### TEXT PASSAGE
===
“Professor, Are You Cynical?”

Tuesday 04 February 2025

During the Spring 2024 semester, I began creating new content for the revised draft of my Katyn manuscript.  Originally, this piece was to be a blog intended for my “Professor….” Series.  While drafting it, I quickly realized it was becoming a long, very complicated essay exploring cynicism, supposedly, mine.  By the way, I am NOT a cynic! 

I considered what I had written in that preliminary draft more appropriate for the Katyn revision, not here as a blog.  Once completed, I added this piece to what I had initially called THE AFTERWARD, the last chapter of my newly revised Katyn manuscript.  I had planned to use this piece as a “preface” to explain why I still cared about Katyn as a writing subject after experiencing bouts of severe writer’s block and other obstacles. 

I also added to the first draft of THE AFTERWARD another classroom experience about a student’s worry that I was teaching the war class far too long, to the detriment of my mental health.  I will share that piece here next week. 

After King Arthur and I reviewed and edited THE AFTERWARD, we both decided this piece didn’t work as well as a manuscript chapter.  So, I am returning it here, where I originally intended to publish it.
===
### DATASET EXCERPT
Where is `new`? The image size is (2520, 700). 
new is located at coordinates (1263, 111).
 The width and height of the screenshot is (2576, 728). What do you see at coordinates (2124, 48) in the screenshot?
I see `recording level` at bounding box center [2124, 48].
===
### WHAT IS ASKED
1. According to the blog post, why is the author now publishing this piece as a blog entry instead of keeping it in the Katyn manuscript? Answer in one to three sentences.
2. Answer these questions from the blog post, one answer per line:
(a) In which semester did the author begin creating new content for the revised Katyn manuscript?
(b) What name did the author initially give the last chapter of the revised manuscript?
(c) What does the author plan to share on the blog next week?
Rely only on the blog post to complete the tasks.

### RESPONSES
1. After the author and King Arthur reviewed and edited THE AFTERWARD, they both decided the piece didn't work as well as a manuscript chapter. The author is therefore returning it to the blog, where it was originally meant to be published.

2.
(a) The Spring 2024 semester.
(b) THE AFTERWARD.
(c) A classroom experience about a student's worry that the author was teaching the war class far too long, to the detriment of the author's mental health.